Your alternative is ridiculous; saying the police can conduct so many searches without respect as to whether or not there is probable cause that a crime has been committed and that the search will yield evidence of a crime.
The point of the warrant is to force police to show probable cause to a neutral arbiter. That, plus judicial review and the suppression rule, plus federal §1983/Bivens claims, provide a powerful check on arbitrary behavior by law enforcement. Of course most warrants are granted; for the most part police don't waste time going to judges saying outright "Joe Bloggs is suspicious, unlikable, and has a Green Party yard sign. We want to go turn his house over just to harass him with a fishing expedition." If the police are corrupt and abusing warrants, what would their motivation be to use them properly just because they had some arbitrary quota? If they use them properly, what purpose does a quota serve?

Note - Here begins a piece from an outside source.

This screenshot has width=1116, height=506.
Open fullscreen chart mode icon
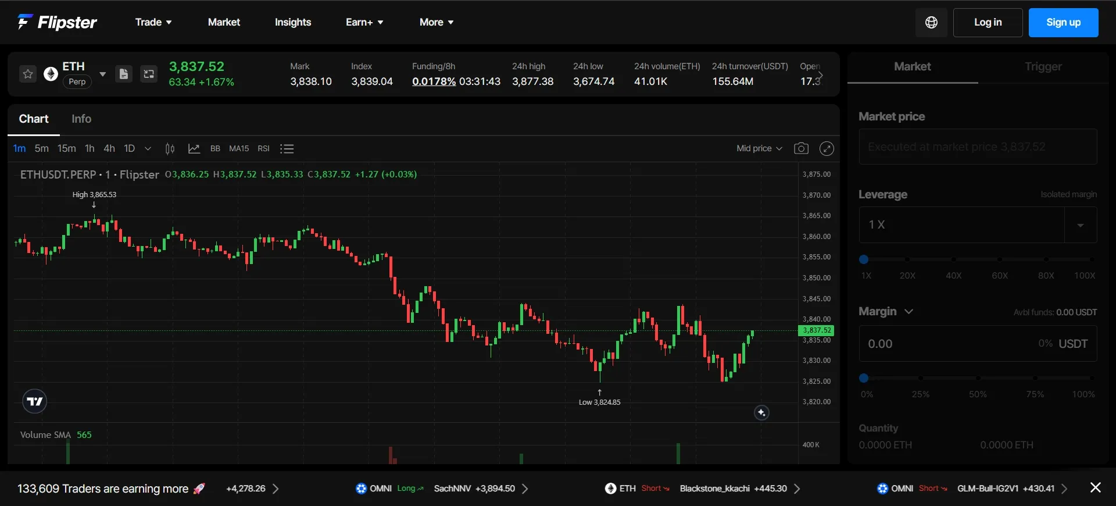[827, 148]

The idea that having to show a defensible reason to a judge with a paper trail is worse, betrays a complete ignorance of the legal system, and how much worse it could be in a really authoritarian society that doesn't have meaningful constitutional protections.

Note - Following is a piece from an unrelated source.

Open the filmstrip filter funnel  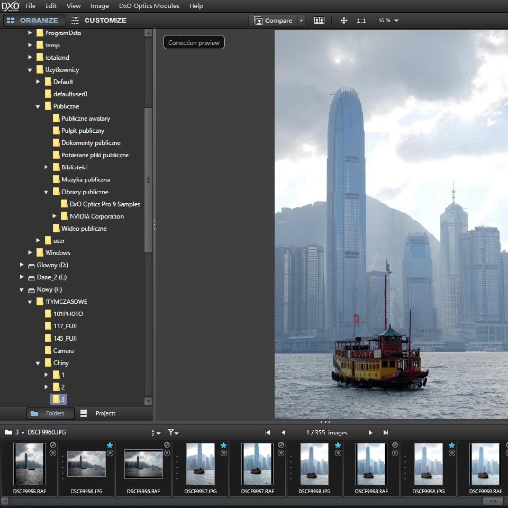pos(173,432)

As you correctly guessed, I was arguing about surveillance warrants and not physical searches. So I am to blame not only for being off-topic but also for causing confusion by not even being clear about if.
For physical searches, I agree with all your points.
Searches are visible and can be questioned if invalid, so there is incentive for good (or at least acceptable) work on both sides of the warrant application. Besides, physical searches are inherently bottlenecked by manpower, so an artificial quota would not improve anything over unlimited warrantless searches, whereas a warrant requirement certainly does.
In the immaterial world of modern electronic surveillance, important things change (invisibility, no natural upper bound, it having so much more utility for illegitimate use than detectable physical intrusion). I do believe that there, unbounded rubberstamping approval could easily reach a level where a blind artificial quota would be the lesser evil.
What he says- "When we get into things like this," he said, "anonymizing stuff, that’s well over my head technologically, then it becomes very murky and hazy."
Or, stated another way- "I'm not qualified to do my job, so I just rubber-stamp it"
Now imagine somebody saying that about a code review.
That's the risk they are taking for hosting a tor node. What if a tor node user is also browsing child porn. The isp will only see child porn being accesed by the tor node in.
He could do his job effectively by asking for more information about what Tor is. This understanding may impact his decision to issue the warrant. Law enforcement lied by omission, do you think they would take that risk if they thought the outcome would stay the same?
They provided enough evidence to the judge to convince him that there was child pron at this location. I'm not sure how knowing there is a TOR node would have made much of a difference.
http://www.thestranger.com/images/blogimages/2016/04/08/1460...
ISPs maintain hash values of known child porn files? Show me a single ISP in the Seattle area that runs any of its residential customer http traffic through a caching proxy that examines and hashes each file, I'll eat my shoe.